» TEXT PROVIDED
-----

Functions needed in the notebook¶

assign_reference: set lines and columns to prepare the dataFrame creation
response_fun: main function that extracts the data from the server and returns the response object whose attributes are the data in dictionary, string and dataframe datatype
prepare_for_plot: return plottable values from the data used in the last two sections

In [4]:

def assign_reference(data, multiplicity='time'):
    '''
    set lines and columns to prepare the dataFrame creation
        
        params: data: dict: dictionary of data
        params: multiciplity: string: multiple key argument
        
        return: {'lines' : lines, 'columns': columns} : dict: dataFramestructure
    '''
    lines = list(list(data['dimension']['geo']['category'].values())[1].values())
    columns= list(list(data['dimension'][multiplicity]['category'].values())[1].values())

-----

» DATASET EXCERPT

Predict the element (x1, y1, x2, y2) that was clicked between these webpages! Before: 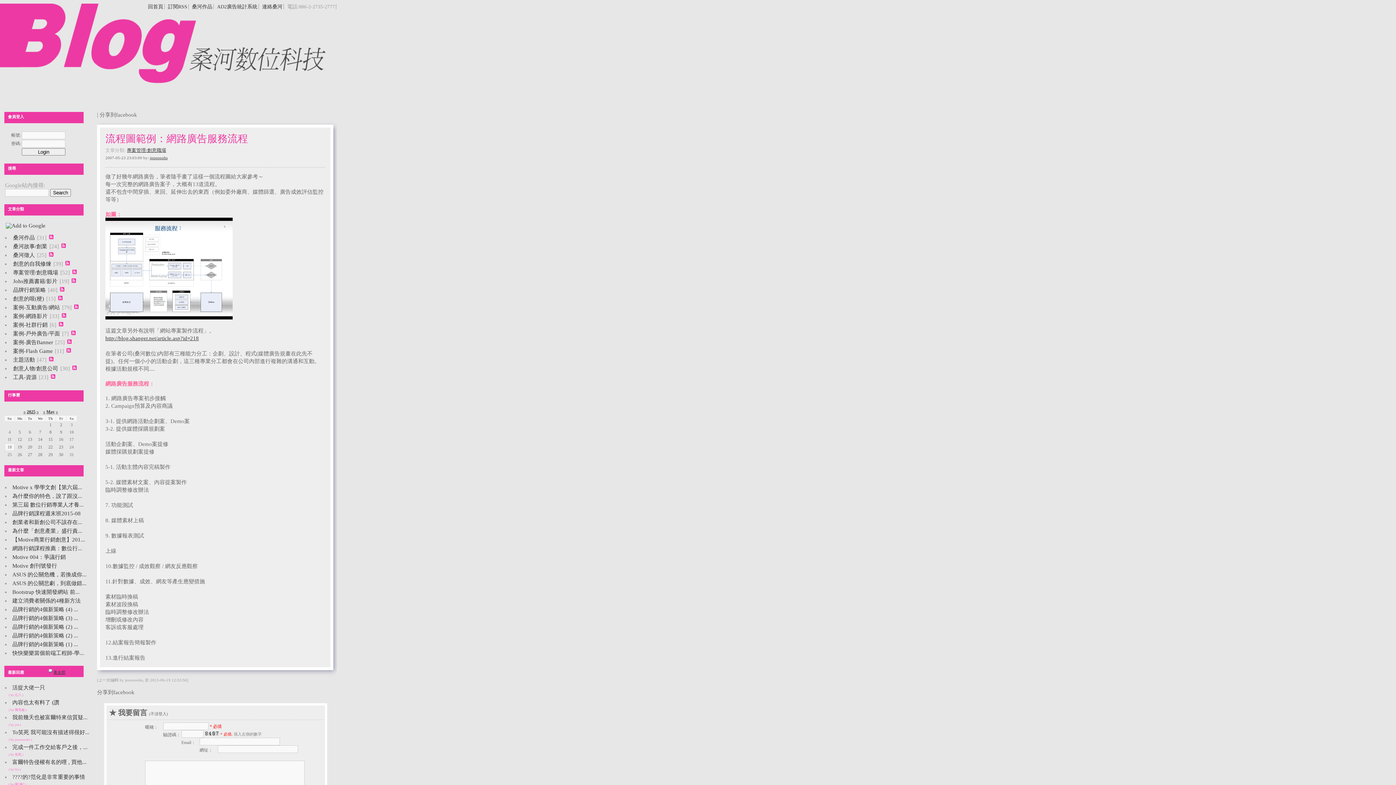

-----

» GIVEN INSTRUCTION
Extend the notebook excerpt on the data-extraction helper functions, picking up right after its last line of code.

» EXERCISE RESULT
    return {'lines' : lines, 'columns': columns}

def prepare_for_plot(instances, total, subtraction=False, where=(False,False)):
    '''
    Prepare data for the bar plot
        
        params: instances: list: list of instances of the component to request 
                                    - look at the last sections form more explainations
        params: total: dict: total compoment 
        params: substraction: bollean: set if there is a substraction in the percentage calculations 
                                            - False by default, can only diffear from the default value if 
                                                "where" is not (False, False)
        params: where: tuple: say for which compoments there is the subtraction 
                                            - (False, False) by default, can only diffear from the default value if 
                                                "subtraction" is set to True
        
        return: output: dict: data ready for the bar component plot
    '''
    if where != (False, False) and not subtraction:
        print('[-] Bad arguments !\n Cannot give the wehe argument of no subtraction is present')
        return False
    elif subtraction and where == (False,False):
        print('[-] Bad arguments !\n Need to tell where the substraction is')
        
    output = {}
    for item in instances:
        countries = item.response.lines
        values = item.response.values
        name = item.name
        if len(values.keys()) > 1:
            tmp = {}
            for item in countries:
                tmp[item] = []
            for key in values:
                for c in values[key]:
                    tmp[c].append(values[key][c])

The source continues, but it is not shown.